*** Opening of Passage to read ***

The Tuscarora (in Tuscarora Skarù:ręˀ, "hemp gatherers" or "Shirt-Wearing People") are a Native American tribe and First Nations band government of the Iroquoian family, with members today in New York, USA, and Ontario, Canada. They coalesced as a people around the Great Lakes, likely about the same time as the rise of the Five Nations of the historic Iroquois Confederacy, also Iroquoian-speaking and based then in present-day New York.

Well before the arrival of Europeans in North America, the Tuscarora had migrated south and settled in the region now known as Eastern Carolina. The most numerous Indigenous people in the area, they lived along the Roanoke, Neuse, Tar (Torhunta or Narhontes), and Pamlico rivers. European explorers first encountered the Tuscarora people on land later incorporated into the colonies of North Carolina and Virginia. 

After the 18th-century wars of 1711–1713 (known as the Tuscarora War) against English colonists and their Indian allies, most of the surviving Tuscarora left North Carolina and migrated north to Pennsylvania and New York, over a period of 90 years. They aligned with the Iroquois in New York, because of their ancestral linguistic and cultural connections. Sponsored by the Oneida, they were accepted in 1722 as the Sixth Nation of the Iroquois Confederacy, or Haudenosaunee. After the American Revolution, in which they and the Oneida allied with the colonists, the Tuscarora shared reservation land with the Oneida before gaining their own. The Tuscarora Nation of New York is federally recognized.

Those Tuscarora who allied with the British in the American Revolution resettled with other Iroquois tribes in present-day Ontario, where they are part of the Six Nations of the Grand River First Nation. Only the tribes in New York and Ontario have been recognized on a government-to-government basis by the respective national governments.  After the migration was completed in the early 18th century, the Tuscarora in New York no longer considered those remaining in North Carolina as members of the tribal nation. Since the late 20th century, some North Carolina persons claiming Tuscarora ancestry had formed bands in which they identify as Tuscarora. As of 2010, several bands in Robeson County have united on an interim basis as the Tuscarora Nation One Fire Council.

History

The historic nation encountered by Europeans in North Carolina had three tribes:
Kǎ'tě’nu'ā'kā', Katenuaka, Ga-te-no-wah-ga, or Kautanohakau ("People of the Submerged Pine-tree"),
Akawěñtc'ākā', Akawenteaka, Akawenchaka, Ag-wan-te-ga, Kauwetsaka, Kauwetseka or Cauwintch-AAga ("People of the Water", this was also the autonym of the Kauwets'a:ka or Meherrin.)
Skarū'ren', Skuarureaka or Sca-ru-re-ah-ga ("Hemp Gatherers"), today better known as Tuscarora.

*** Close of Passage to read ***

== Work item ==
Rewrite the paragraph of the Tuscarora text that begins "Well before the arrival of Europeans" as a short bulleted list, keeping its main facts.

*** Opening of Extracted information ***

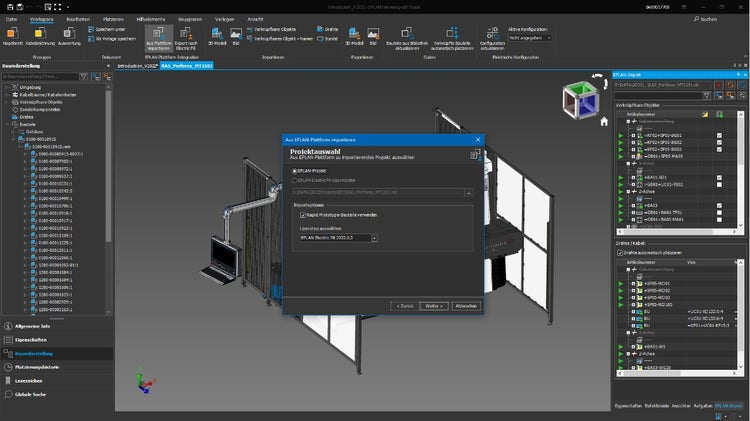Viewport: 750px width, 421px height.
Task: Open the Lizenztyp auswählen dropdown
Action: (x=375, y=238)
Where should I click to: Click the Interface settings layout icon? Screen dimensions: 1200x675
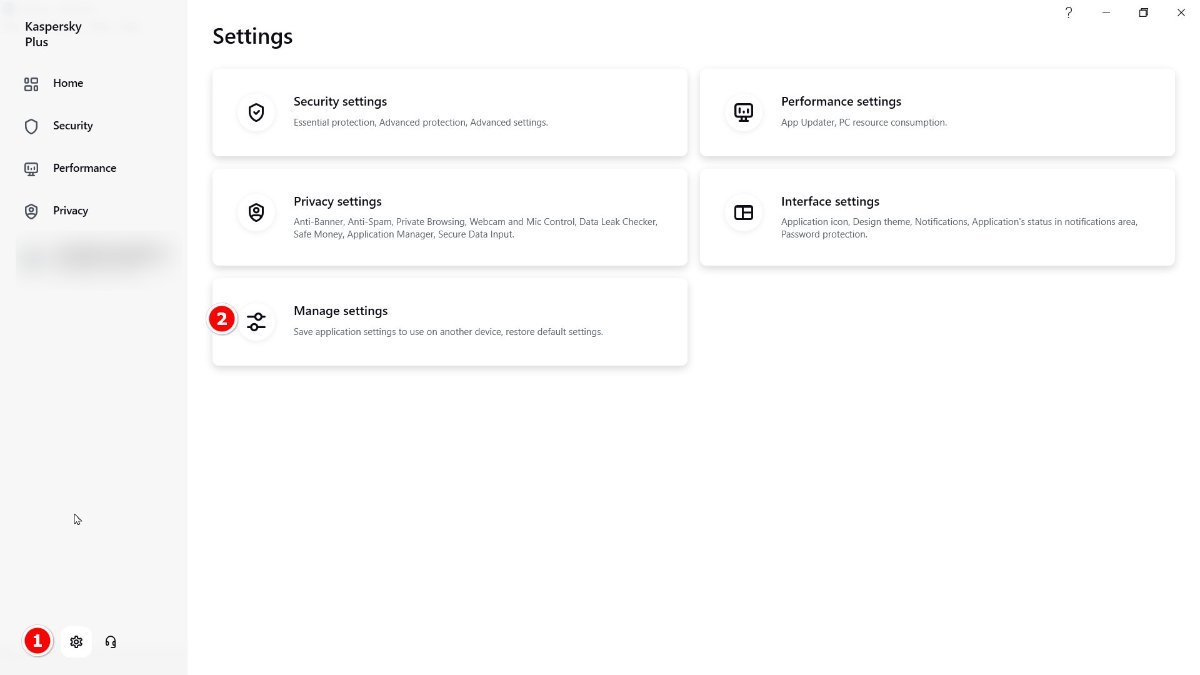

*** Close of Extracted information ***
*** Opening of Extracted information ***

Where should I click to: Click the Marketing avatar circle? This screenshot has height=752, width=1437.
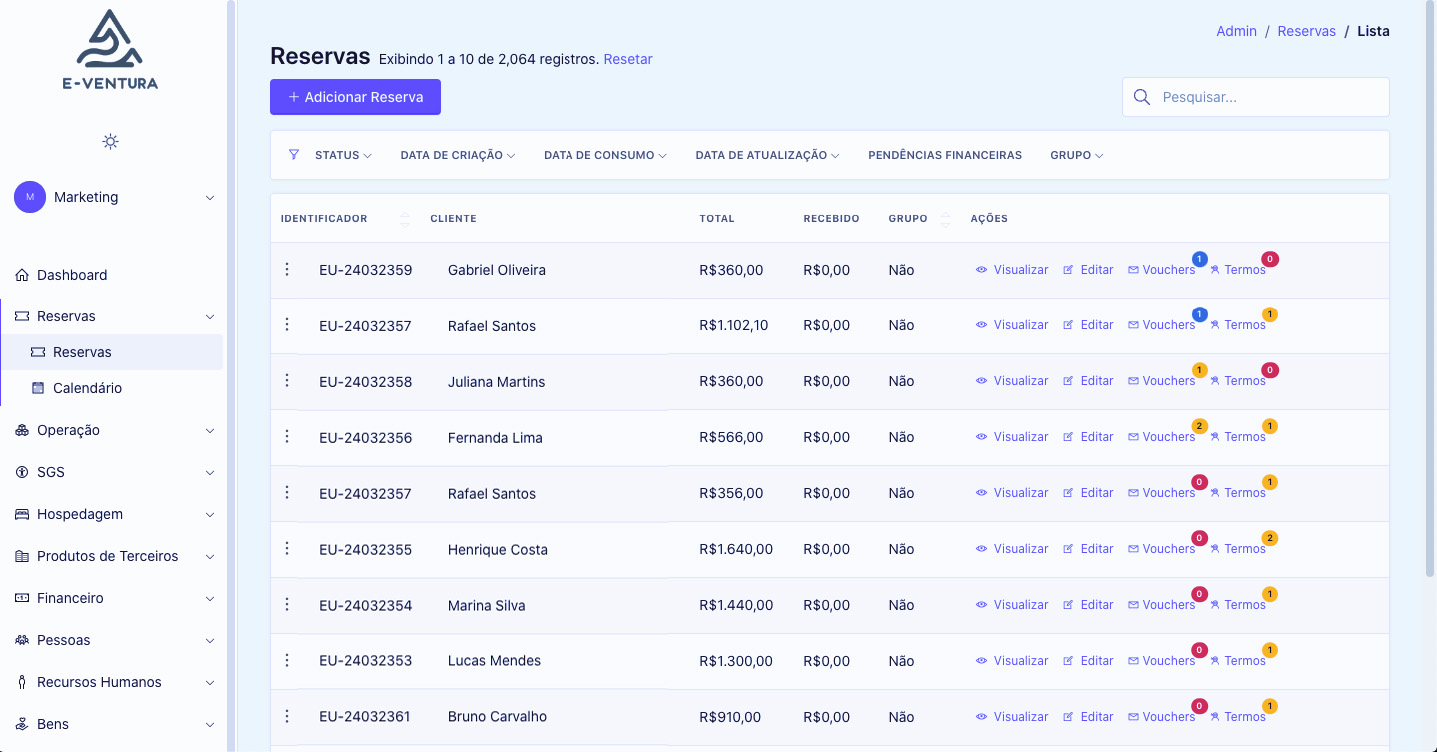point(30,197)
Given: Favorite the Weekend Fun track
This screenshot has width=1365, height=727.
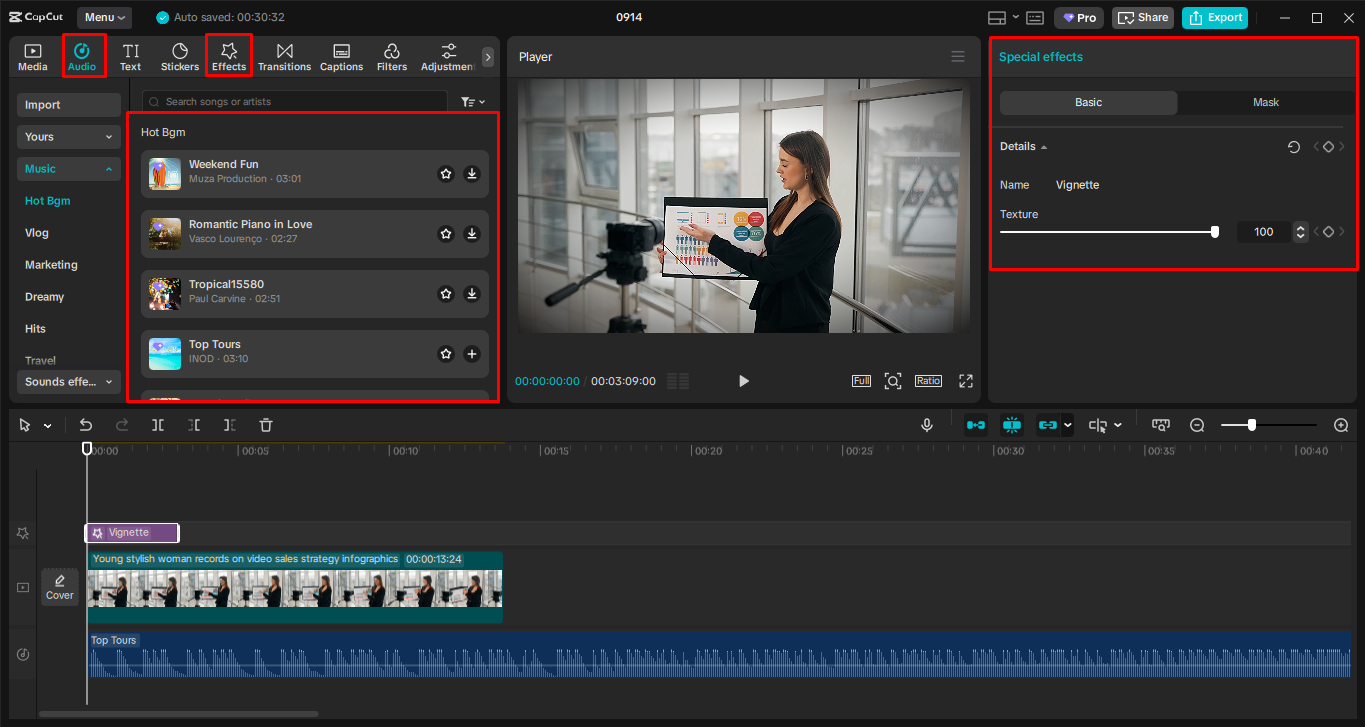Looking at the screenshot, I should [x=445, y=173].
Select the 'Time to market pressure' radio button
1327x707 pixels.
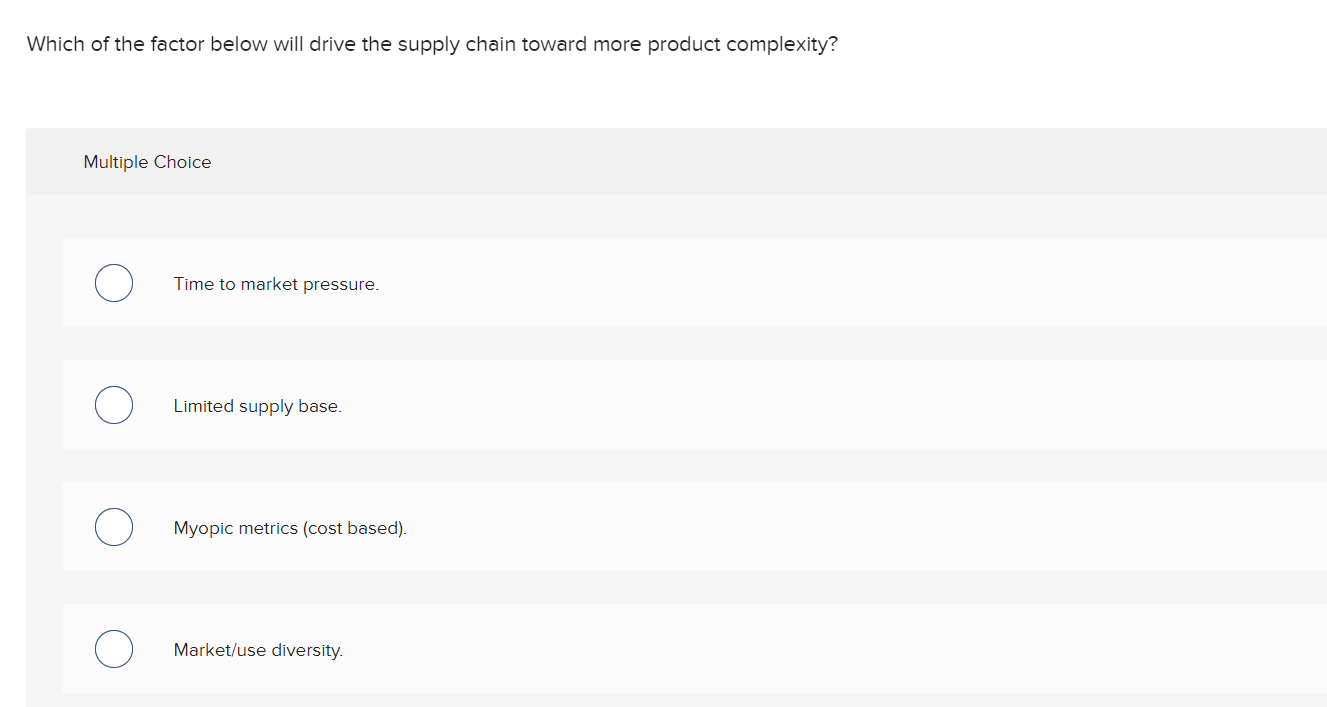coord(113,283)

*** Close of Extracted information ***

== Final answer ==
- Before Europeans arrived in North America, the Tuscarora migrated south and settled in what is now Eastern Carolina.
- They were the most numerous Indigenous people in the area.
- They lived along the Roanoke, Neuse, Tar (Torhunta or Narhontes), and Pamlico rivers.
- European explorers first met them on land later incorporated into the colonies of North Carolina and Virginia.